>>>>>

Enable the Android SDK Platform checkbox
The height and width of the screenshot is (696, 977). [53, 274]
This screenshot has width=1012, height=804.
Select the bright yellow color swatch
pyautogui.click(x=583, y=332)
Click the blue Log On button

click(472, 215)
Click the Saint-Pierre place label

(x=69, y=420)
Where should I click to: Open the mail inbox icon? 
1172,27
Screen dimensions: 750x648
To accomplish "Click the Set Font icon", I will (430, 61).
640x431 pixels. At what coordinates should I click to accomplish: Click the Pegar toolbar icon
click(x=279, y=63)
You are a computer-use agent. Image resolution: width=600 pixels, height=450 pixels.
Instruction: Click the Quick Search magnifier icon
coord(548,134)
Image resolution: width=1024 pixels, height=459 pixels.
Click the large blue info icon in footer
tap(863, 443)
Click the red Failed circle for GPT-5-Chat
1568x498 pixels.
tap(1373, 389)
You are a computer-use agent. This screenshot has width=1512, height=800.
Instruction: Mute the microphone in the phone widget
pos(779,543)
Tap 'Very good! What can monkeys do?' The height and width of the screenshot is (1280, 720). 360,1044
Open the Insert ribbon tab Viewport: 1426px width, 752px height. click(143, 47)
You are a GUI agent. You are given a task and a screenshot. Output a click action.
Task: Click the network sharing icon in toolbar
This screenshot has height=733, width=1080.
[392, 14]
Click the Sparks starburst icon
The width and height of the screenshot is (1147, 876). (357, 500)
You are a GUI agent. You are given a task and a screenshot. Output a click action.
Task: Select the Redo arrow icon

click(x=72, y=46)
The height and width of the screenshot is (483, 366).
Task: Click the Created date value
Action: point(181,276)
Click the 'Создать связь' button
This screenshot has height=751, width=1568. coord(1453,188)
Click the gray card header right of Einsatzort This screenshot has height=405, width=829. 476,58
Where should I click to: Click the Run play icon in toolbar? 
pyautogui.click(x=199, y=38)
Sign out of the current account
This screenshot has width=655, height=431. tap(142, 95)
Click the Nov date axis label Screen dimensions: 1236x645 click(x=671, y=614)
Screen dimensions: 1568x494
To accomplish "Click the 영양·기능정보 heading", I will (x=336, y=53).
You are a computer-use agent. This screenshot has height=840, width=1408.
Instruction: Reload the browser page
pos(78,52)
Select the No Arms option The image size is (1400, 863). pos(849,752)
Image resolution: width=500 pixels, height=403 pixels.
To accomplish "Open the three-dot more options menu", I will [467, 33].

<<<<<

Directions for this task.
Print the lines above, unchanged, from the start of the records to the line with "Image resolution: width=1024", including that final line.

Answer for the task.
Enable the Android SDK Platform checkbox
The height and width of the screenshot is (696, 977). [53, 274]
This screenshot has width=1012, height=804.
Select the bright yellow color swatch
pyautogui.click(x=583, y=332)
Click the blue Log On button

click(472, 215)
Click the Saint-Pierre place label

(x=69, y=420)
Where should I click to: Open the mail inbox icon? 
1172,27
Screen dimensions: 750x648
To accomplish "Click the Set Font icon", I will (430, 61).
640x431 pixels. At what coordinates should I click to accomplish: Click the Pegar toolbar icon
click(x=279, y=63)
You are a computer-use agent. Image resolution: width=600 pixels, height=450 pixels.
Instruction: Click the Quick Search magnifier icon
coord(548,134)
Image resolution: width=1024 pixels, height=459 pixels.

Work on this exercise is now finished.